Several methods were applied to characterize petroleum fluids in terms of PVT and geochemical variations in order to evaluate the dynamic nature of the seals in different fields (Fig. 1). The overall approach, data and methods are elaborated here. Methodological details specific to individual examples are explained in their corresponding sections.

Key PVT data were collected from either in situ representative downhole or recombined wellstream composition samples. These include gas-oil ratio (GOR), condensate-gas ratio (CGR), saturation pressure (Psat), API gravity, heptane-plus fraction, iC4/nC4, in addition to reservoir pressure and temperature.

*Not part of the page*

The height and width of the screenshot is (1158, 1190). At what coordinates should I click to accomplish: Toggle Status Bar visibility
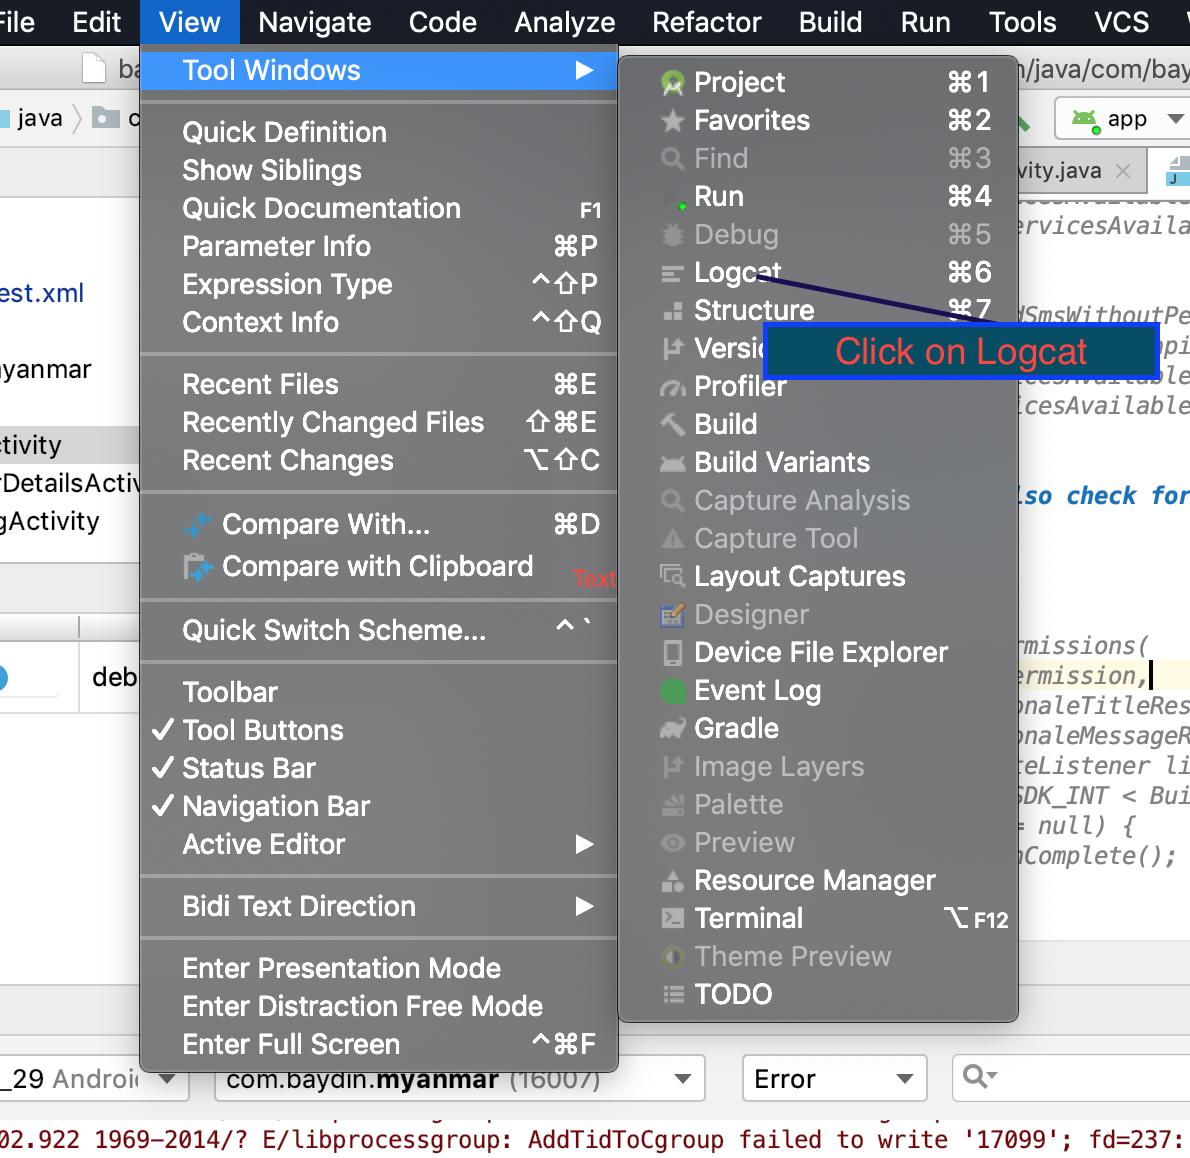(x=247, y=768)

Source and maturity biomarkers of the saturated and aromatic hydrocarbon compounds in the liquid hydrocarbon fraction were analysed using selected ion monitoring (SIM) gas chromatography-mass spectrometry (HP 6890 GC interfaced to an HP mass selective detector MSD 5973). Several aromatic biomarkers were monitored (m/z 178, 184, 192, 198 and 231). Of these, the phenanthrene and methylphenanthrene data were used to calculate the vitrinite reflectance equivalent (VRe %), following the method of Radke and Welte (1983). The dibenzothiophene to phenanthrene (DBT/Phen) ratio is used to infer source-rock lithology of the liquids (Hughes et al. 1995). Similarly, saturated hydrocarbon biomarkers were monitored (m/z 191, 217, 218 and 259) but only two ratios reported here (viz. C29 to C30 hopanes, and diasterane to sterane) to differentiate the origin of the liquids.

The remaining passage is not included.